For example when using openssl we can write the files fooenc.sh:

#!/bin/sh
openssl enc -bf -nopad -pass pass:1KjeHD8d6YUI80bIIEAQ9iYr@njqLw3T

and foodec.sh:

#!/bin/sh
openssl enc -bf -nopad -d -pass pass:1KjeHD8d6YUI80bIIEAQ9iYr@njqLw3T

Note that these scripts should be kept outside of the repository and that they should be kept secret since they contain the key! Otherwise they're convenient because they don't ask for a passphrase everytime they are called.

A somewhat more secure alternative might be to use GPG.

In the .git/config file in your repository you should specify these filters;

[filter "crypt"]
    clean = fooenc.sh
    smudge = foodec.sh

This is not a typo! See the documentation excerpt above. This setup encrypts data on checkin, and decrypts on checkout.

Then in the repository's .git/info/attributes file, you specify to use this filter for all files;

* filter=crypt

As long as the filtering scripts are available, the working directory will contain readable files. But the git objects will be encrypted.

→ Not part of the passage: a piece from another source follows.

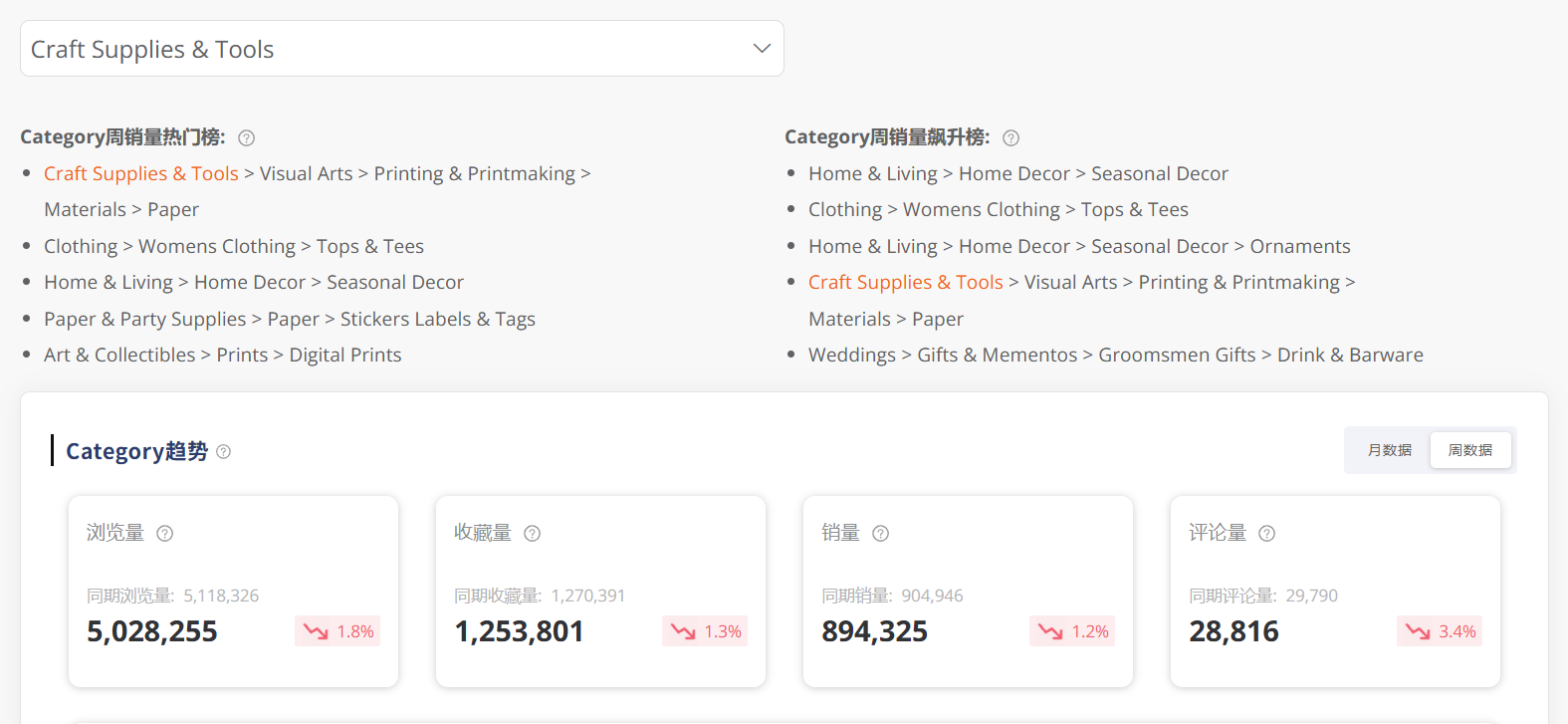The width and height of the screenshot is (1568, 724).
Task: Select the 销量 sales metric card
Action: 968,591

Note that this precludes actually using the files on any machine that doesn't have the necessary scripts. So bitbucket would only work as a storage.

Now for the downside; This solution also makes tools like git diff and everything that depends on that useless, since git's objects are now encrypted blobs.

Edit: There are utuilities like git-crypt or git-encrypt to help you with encrypting your repo's contents.

And there is a solution to the diff problem; using a special filter for diffs; using textconv with an additional script to decrypt the blobs before they are diff-ed.